For a moment, no one replied, and a hush fell on the room. The delegates shifted their feet uneasily, looking at one another and stealing glances at the empress. At last, one spoke up, far more courageously than Sarai would ever have expected.

“I think that at the moment, all the thieves in the city are here in the palace,” he said. “And when they either finish looting the place, or they realize they aren’t going to get a chance to loot it, they’ll be back out in the market.”

“And what if they find they don’t have to loot it?” Tabaea shot back. “What if they find that the new government here is more generous than the old, and that anyone can have a decent living without being forced to steal?”

“I don’t know anything about that,” the brave merchant answered. “I think there’ll always be thieves, and I want someone to protect us from them.”

“You have me,” Tabaea said. “That’s all you need.”
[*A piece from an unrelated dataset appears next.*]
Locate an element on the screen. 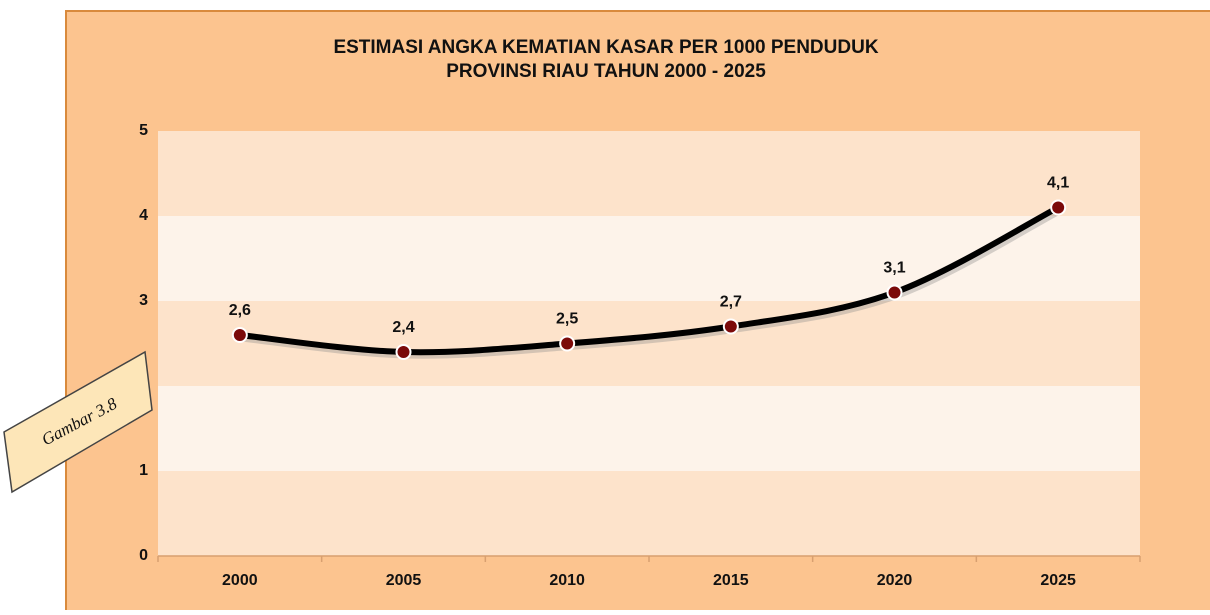 This screenshot has height=615, width=1210. data-label: 4,1 is located at coordinates (1058, 184).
The merchant’s expression made it quite plain that he did not consider his new empress, whatever her abilities, to be an adequate replacement for several thousand soldiers, but his nerve had apparently run out; he said nothing more, and the scruffy little man who seemed to be serving as Tabaea’s chamberlain herded the group down the stairs.

Next up was a woman who claimed she had been unfairly forced from her home; as she gathered herself together and inched up to the dais, Sarai, standing at the head of the left-hand stairway, considered what she had just heard.

Tabaea was no diplomat; her treatment of the warlock and the merchants had made that plain. The case of the stolen blanket was interesting, though; she had not hesitated in the slightest before ordering the man to give the woman the blanket. Had Tabaea really known who was lying, as quickly as that?